▶ **EXERCISE DETAILS**
Give the records back exactly as written, but without the images.

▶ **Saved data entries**
......

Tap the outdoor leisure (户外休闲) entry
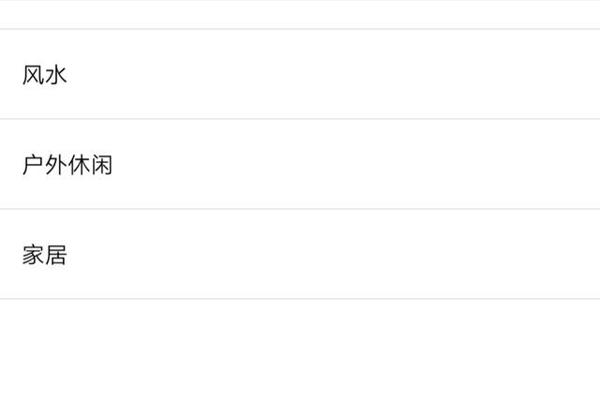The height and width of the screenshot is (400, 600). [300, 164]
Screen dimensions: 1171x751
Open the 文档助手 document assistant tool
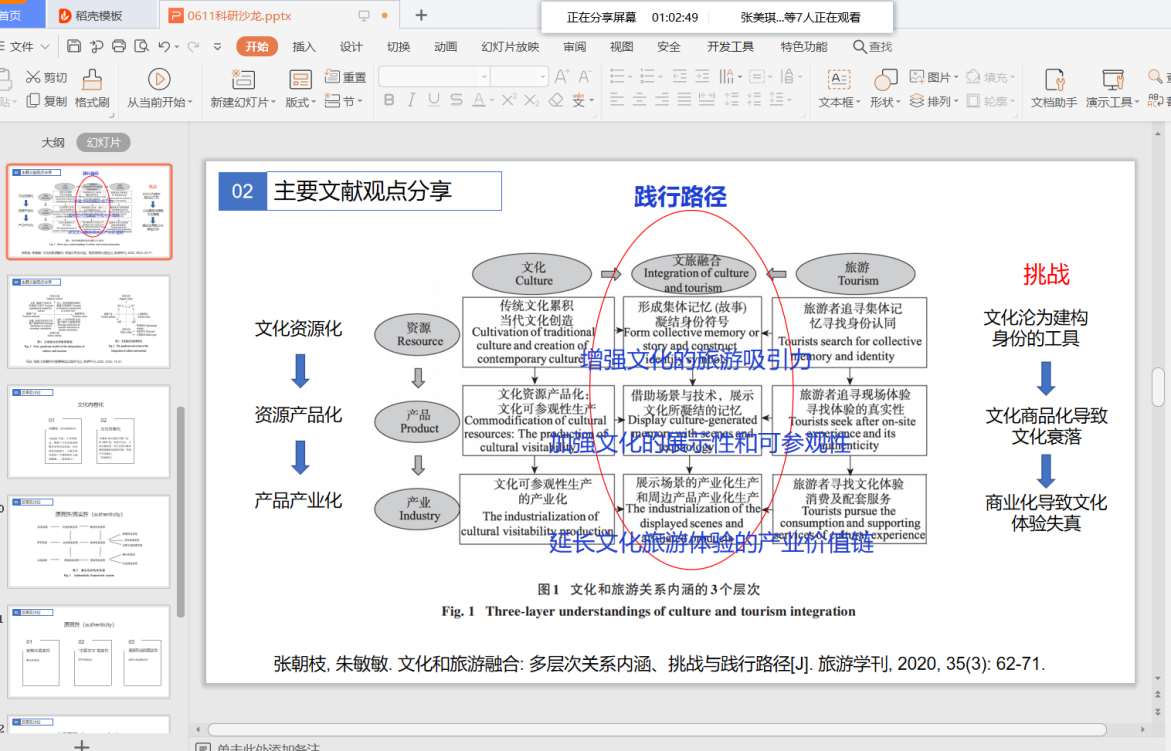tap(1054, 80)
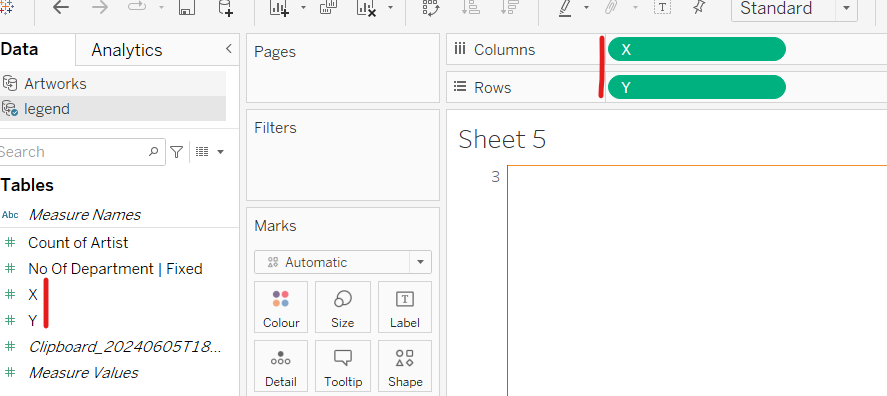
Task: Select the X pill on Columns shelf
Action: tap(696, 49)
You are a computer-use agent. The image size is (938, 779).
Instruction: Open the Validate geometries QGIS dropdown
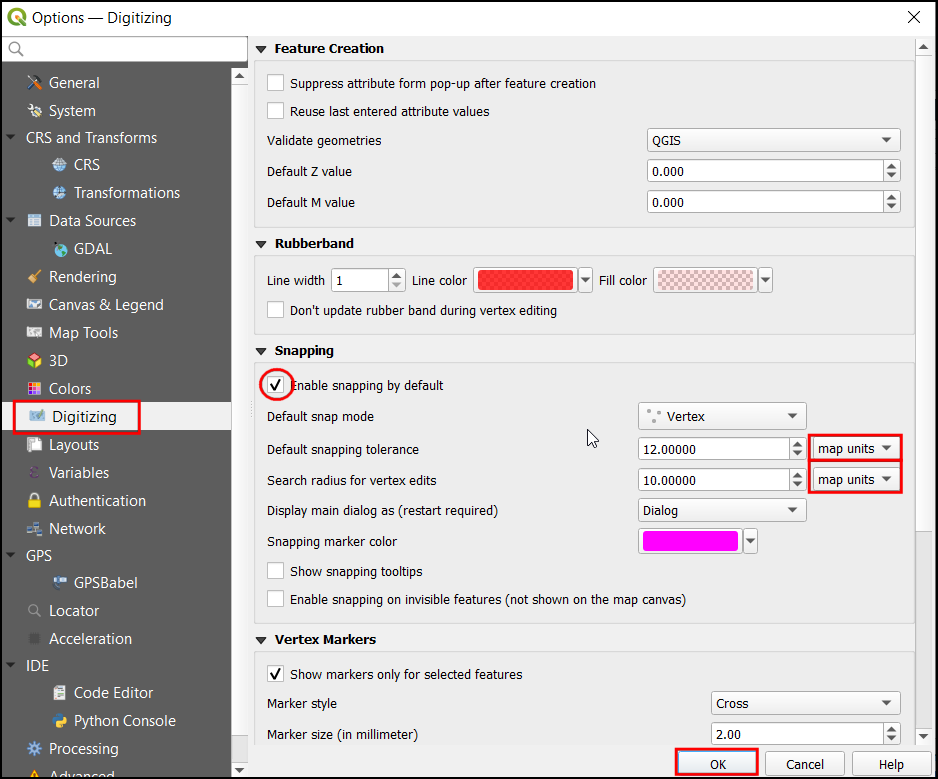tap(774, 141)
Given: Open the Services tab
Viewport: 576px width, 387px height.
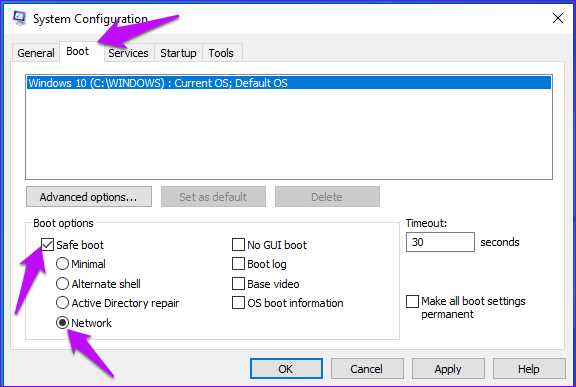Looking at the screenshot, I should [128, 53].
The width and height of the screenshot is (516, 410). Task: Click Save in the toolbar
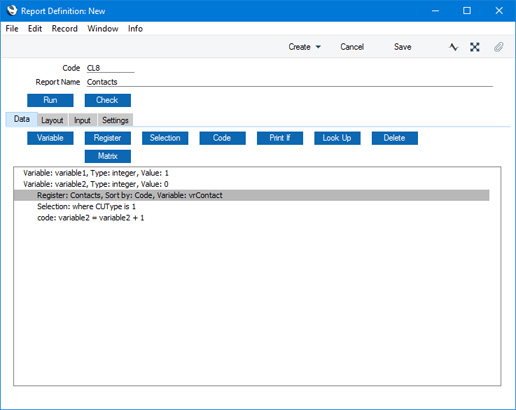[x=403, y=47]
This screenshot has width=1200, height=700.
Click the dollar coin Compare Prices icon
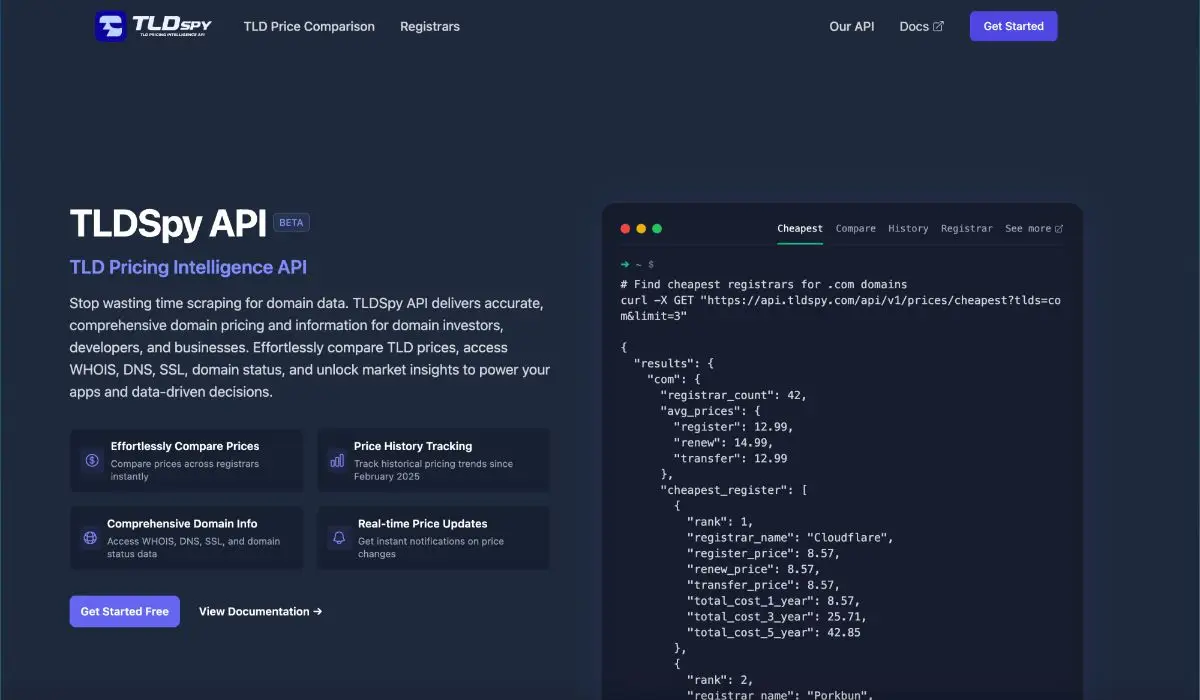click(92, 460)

......

▶ **YOUR RESPONSE**
Tap the outdoor leisure (户外休闲) entry
The height and width of the screenshot is (400, 600). [300, 164]
Screen dimensions: 1171x751
Open the 文档助手 document assistant tool
tap(1054, 80)
Task: Select the X pill on Columns shelf
Action: tap(696, 49)
You are a computer-use agent. The image size is (938, 779).
Instruction: Open the Validate geometries QGIS dropdown
tap(774, 141)
Given: Open the Services tab
Viewport: 576px width, 387px height.
Looking at the screenshot, I should [128, 53].
The width and height of the screenshot is (516, 410). Task: Click Save in the toolbar
[x=403, y=47]
This screenshot has width=1200, height=700.
Click the dollar coin Compare Prices icon
click(92, 460)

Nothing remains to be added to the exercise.